How to Get a Local Business License and Special Permits
Local Start-Up Requirements for Small Businesses
In addition to federal and state business registration, individual counties, towns, and cities often have their own unique requirements for legally establishing your business. For example, in some places, you may not need to file a fictitious business statement, but in many local areas, you do.
Common requirements of local jurisdictions, which usually have a fee attached, include:
- Local Business License (or Tax Registration Certificate)
- Franchise License Fee
- Filing a Fictitious Name Statement
- Special Use Permits
- Health, Safety, or Other Special Certificates or Permits
Many local jurisdictions also place restrictions on the type of business you can operate from home, and whether or not you will be permitted to have clients of customers come to your home (in most cases, this is either very restricted or not permitted at all).

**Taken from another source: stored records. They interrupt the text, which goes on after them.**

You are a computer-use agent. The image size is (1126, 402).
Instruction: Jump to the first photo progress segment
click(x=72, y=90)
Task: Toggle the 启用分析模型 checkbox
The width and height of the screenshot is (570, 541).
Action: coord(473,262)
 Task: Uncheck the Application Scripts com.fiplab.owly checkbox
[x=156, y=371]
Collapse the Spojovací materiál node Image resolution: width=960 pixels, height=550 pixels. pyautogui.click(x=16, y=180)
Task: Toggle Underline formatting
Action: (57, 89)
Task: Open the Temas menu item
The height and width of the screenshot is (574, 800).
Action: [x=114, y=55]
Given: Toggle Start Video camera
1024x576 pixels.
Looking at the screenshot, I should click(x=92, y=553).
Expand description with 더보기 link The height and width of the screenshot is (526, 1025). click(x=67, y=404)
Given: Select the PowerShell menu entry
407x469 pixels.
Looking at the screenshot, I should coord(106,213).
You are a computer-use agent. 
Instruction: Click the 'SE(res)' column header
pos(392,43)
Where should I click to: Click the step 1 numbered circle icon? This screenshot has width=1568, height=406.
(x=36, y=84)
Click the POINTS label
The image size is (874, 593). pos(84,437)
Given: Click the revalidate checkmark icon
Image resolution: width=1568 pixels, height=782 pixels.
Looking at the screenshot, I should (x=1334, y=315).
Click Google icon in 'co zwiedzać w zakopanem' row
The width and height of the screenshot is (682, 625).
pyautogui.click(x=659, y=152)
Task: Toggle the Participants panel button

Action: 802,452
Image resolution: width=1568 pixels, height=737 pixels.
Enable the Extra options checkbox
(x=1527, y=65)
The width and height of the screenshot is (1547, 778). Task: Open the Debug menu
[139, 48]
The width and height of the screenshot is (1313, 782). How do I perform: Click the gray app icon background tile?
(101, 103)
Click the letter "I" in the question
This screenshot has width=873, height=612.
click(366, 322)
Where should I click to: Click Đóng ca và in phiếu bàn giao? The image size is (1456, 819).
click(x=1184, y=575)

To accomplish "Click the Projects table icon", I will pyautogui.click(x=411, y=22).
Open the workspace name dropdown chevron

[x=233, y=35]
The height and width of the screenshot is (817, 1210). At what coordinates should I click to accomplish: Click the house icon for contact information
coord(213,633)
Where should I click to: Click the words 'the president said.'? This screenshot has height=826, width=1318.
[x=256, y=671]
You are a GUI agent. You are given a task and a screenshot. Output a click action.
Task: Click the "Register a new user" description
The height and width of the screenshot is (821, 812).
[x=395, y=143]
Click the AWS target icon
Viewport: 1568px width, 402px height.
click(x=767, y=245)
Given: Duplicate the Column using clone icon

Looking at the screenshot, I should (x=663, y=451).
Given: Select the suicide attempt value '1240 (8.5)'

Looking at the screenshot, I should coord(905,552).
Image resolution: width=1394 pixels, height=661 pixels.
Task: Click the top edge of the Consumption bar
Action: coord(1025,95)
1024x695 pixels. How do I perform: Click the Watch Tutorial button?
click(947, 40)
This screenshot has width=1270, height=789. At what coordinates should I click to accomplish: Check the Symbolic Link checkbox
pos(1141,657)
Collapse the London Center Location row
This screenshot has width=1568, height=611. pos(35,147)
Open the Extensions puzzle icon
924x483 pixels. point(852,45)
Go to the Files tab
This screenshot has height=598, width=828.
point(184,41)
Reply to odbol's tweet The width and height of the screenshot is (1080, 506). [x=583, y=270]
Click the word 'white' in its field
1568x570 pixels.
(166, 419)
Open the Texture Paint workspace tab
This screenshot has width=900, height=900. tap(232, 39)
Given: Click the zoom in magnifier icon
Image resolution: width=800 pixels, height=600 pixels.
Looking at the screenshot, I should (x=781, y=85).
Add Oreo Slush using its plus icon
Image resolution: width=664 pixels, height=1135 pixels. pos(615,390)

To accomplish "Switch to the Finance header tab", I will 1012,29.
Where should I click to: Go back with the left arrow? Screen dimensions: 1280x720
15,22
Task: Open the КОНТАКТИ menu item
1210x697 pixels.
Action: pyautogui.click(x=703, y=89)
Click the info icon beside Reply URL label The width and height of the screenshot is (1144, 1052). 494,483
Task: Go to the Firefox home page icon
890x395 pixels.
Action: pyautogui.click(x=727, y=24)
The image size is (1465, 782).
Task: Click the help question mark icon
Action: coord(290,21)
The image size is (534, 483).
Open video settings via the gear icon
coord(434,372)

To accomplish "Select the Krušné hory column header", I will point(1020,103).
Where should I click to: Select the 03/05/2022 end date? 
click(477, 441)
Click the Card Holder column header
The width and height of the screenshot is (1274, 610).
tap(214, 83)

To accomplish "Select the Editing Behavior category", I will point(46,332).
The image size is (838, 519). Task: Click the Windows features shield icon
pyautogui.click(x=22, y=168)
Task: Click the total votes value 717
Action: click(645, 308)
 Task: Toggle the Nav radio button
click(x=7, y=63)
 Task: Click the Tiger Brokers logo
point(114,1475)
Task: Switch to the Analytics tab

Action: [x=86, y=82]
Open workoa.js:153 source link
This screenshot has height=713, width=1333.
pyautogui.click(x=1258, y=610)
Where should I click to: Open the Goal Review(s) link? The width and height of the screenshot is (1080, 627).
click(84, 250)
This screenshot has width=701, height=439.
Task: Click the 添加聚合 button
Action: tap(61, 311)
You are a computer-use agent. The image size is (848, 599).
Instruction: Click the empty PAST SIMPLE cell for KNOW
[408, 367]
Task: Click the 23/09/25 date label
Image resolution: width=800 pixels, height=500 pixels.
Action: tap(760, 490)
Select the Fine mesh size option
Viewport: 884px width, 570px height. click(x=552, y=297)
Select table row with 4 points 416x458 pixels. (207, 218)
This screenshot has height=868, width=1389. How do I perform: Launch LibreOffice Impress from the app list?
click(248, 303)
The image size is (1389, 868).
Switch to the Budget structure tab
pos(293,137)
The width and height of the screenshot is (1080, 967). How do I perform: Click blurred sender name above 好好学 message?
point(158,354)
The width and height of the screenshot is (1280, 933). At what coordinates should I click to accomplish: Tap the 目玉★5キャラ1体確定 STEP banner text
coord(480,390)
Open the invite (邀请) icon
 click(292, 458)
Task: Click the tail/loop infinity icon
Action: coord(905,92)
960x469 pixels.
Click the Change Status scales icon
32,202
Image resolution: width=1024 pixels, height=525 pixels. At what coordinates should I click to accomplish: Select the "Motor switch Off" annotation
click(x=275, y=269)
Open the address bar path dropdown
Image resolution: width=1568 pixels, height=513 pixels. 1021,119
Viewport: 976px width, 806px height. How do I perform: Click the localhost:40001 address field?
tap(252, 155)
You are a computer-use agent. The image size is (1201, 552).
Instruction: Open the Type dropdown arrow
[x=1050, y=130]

How to Find Out Your Local Business Start-Up Requirements
Start by contacting your city hall, or your city or county clerk. If your location does not have a centralized local government office, the next place to call is your county tax assessor or local treasurer. Other places you may need to call to ask about permits and licenses include:
- Planning or Zoning Department: If you are establishing a business outside your home you may need special permission to open certain types of businesses in a particular area. If you are planning to convert a house into a business, you will need to contact the zoning department.
- Building and Safety Department: If you are opening a business outside your home, or, if you are running a business from home where customers or clients will be on your premises, i.e. a daycare facility, you may need a special permit.
- Construction, Remodeling or Renovation Permits: Whether or not you are remodeling an existing business storefront or office, or a space in your home to accommodate your business, you will need to have building permits. This may be handled by either your planning or zoning department, or your building and safety department, or both.
- Health Department: For all businesses that will serve any type of food or beverage, and any type of in-home care service or day care center. Fitness centers may also require health inspections. The health department also tests water quality.
- Fire and Police Department: You may need to pass a fire or other safety inspection if you run a home-based business where you will have employees or clients in your home. Most in-home daycare centers require a fire, safety, and health inspection that is renewed annually.
- Police and fire departments often are the agencies that handle occupancy permits (now many patrons or clients you can have in your business at one time), crowd control issues, and other permits that affect how people enter and exit a building.
- CPR Certification: You may also need to have CPR certification if you run any type of care-based in-home business. Most fire departments offer CPR training and certification. You can also call a local hospital to find out where you can take a CPR class.